▽
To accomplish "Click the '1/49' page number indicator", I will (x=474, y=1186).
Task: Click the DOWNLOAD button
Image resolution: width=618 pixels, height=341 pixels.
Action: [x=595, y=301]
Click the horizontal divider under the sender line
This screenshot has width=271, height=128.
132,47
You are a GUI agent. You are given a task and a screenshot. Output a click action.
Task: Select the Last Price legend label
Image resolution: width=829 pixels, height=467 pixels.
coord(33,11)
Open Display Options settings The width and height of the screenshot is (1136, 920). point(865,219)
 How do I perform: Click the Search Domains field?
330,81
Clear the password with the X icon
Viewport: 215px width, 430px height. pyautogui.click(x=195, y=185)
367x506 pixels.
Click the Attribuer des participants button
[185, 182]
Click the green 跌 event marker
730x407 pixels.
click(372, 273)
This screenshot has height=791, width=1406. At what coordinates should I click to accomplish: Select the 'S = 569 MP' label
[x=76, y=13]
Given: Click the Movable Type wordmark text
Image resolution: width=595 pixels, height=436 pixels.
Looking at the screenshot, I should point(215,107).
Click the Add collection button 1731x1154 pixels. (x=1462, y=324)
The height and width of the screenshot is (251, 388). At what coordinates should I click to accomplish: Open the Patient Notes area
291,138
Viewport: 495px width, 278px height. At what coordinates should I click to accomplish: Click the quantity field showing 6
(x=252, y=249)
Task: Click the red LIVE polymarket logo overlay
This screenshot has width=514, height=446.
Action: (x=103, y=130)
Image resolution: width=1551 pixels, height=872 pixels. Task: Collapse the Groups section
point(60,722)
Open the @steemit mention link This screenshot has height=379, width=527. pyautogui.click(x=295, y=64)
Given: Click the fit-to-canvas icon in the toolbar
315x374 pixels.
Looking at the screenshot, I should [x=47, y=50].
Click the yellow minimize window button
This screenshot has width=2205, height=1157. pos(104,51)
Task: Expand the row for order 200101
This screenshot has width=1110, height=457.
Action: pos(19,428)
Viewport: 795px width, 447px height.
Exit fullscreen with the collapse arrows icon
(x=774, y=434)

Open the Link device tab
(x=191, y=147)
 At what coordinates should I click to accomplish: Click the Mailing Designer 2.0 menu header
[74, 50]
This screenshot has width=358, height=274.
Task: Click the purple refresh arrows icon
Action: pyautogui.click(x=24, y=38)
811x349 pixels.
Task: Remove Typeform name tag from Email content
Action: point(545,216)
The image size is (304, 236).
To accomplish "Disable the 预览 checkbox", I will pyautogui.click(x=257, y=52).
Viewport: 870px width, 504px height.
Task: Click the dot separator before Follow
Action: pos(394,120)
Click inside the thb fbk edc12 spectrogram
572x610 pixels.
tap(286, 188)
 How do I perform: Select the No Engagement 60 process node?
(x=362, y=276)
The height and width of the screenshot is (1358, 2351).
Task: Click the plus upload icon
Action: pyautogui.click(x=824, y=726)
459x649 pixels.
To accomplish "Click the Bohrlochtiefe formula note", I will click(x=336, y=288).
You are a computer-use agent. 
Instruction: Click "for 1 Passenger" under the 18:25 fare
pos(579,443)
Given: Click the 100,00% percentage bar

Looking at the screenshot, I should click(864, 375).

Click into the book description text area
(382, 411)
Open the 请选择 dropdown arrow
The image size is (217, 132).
△
→ Problem to solve: Replace every "Image resolution" in the rows above with "Screen size", and keep every other part of the rows the same.

→ Task solution:
To accomplish "Click the '1/49' page number indicator", I will (x=474, y=1186).
Task: Click the DOWNLOAD button
Screen size: width=618 pixels, height=341 pixels.
Action: [x=595, y=301]
Click the horizontal divider under the sender line
This screenshot has width=271, height=128.
132,47
You are a GUI agent. You are given a task and a screenshot. Output a click action.
Task: Select the Last Price legend label
Screen size: width=829 pixels, height=467 pixels.
coord(33,11)
Open Display Options settings The width and height of the screenshot is (1136, 920). point(865,219)
 How do I perform: Click the Search Domains field?
330,81
Clear the password with the X icon
Viewport: 215px width, 430px height. pyautogui.click(x=195, y=185)
367x506 pixels.
Click the Attribuer des participants button
[185, 182]
Click the green 跌 event marker
730x407 pixels.
click(372, 273)
This screenshot has height=791, width=1406. At what coordinates should I click to accomplish: Select the 'S = 569 MP' label
[x=76, y=13]
Given: Click the Movable Type wordmark text
Screen size: width=595 pixels, height=436 pixels.
Looking at the screenshot, I should point(215,107).
Click the Add collection button 1731x1154 pixels. (x=1462, y=324)
The height and width of the screenshot is (251, 388). At what coordinates should I click to accomplish: Open the Patient Notes area
291,138
Viewport: 495px width, 278px height. At what coordinates should I click to accomplish: Click the quantity field showing 6
(x=252, y=249)
Task: Click the red LIVE polymarket logo overlay
This screenshot has width=514, height=446.
Action: (x=103, y=130)
Screen size: width=1551 pixels, height=872 pixels. Task: Collapse the Groups section
point(60,722)
Open the @steemit mention link This screenshot has height=379, width=527. pyautogui.click(x=295, y=64)
Given: Click the fit-to-canvas icon in the toolbar
315x374 pixels.
Looking at the screenshot, I should [x=47, y=50].
Click the yellow minimize window button
This screenshot has width=2205, height=1157. pos(104,51)
Task: Expand the row for order 200101
This screenshot has width=1110, height=457.
Action: pos(19,428)
Viewport: 795px width, 447px height.
Exit fullscreen with the collapse arrows icon
(x=774, y=434)

Open the Link device tab
(x=191, y=147)
 At what coordinates should I click to accomplish: Click the Mailing Designer 2.0 menu header
[74, 50]
This screenshot has width=358, height=274.
Task: Click the purple refresh arrows icon
Action: pyautogui.click(x=24, y=38)
811x349 pixels.
Task: Remove Typeform name tag from Email content
Action: point(545,216)
The image size is (304, 236).
To accomplish "Disable the 预览 checkbox", I will pyautogui.click(x=257, y=52).
Viewport: 870px width, 504px height.
Task: Click the dot separator before Follow
Action: pos(394,120)
Click inside the thb fbk edc12 spectrogram
572x610 pixels.
tap(286, 188)
 How do I perform: Select the No Engagement 60 process node?
(x=362, y=276)
The height and width of the screenshot is (1358, 2351).
Task: Click the plus upload icon
Action: pyautogui.click(x=824, y=726)
459x649 pixels.
To accomplish "Click the Bohrlochtiefe formula note", I will click(x=336, y=288).
You are a computer-use agent. 
Instruction: Click "for 1 Passenger" under the 18:25 fare
pos(579,443)
Given: Click the 100,00% percentage bar

Looking at the screenshot, I should click(864, 375).

Click into the book description text area
(382, 411)
Open the 请选择 dropdown arrow
The image size is (217, 132).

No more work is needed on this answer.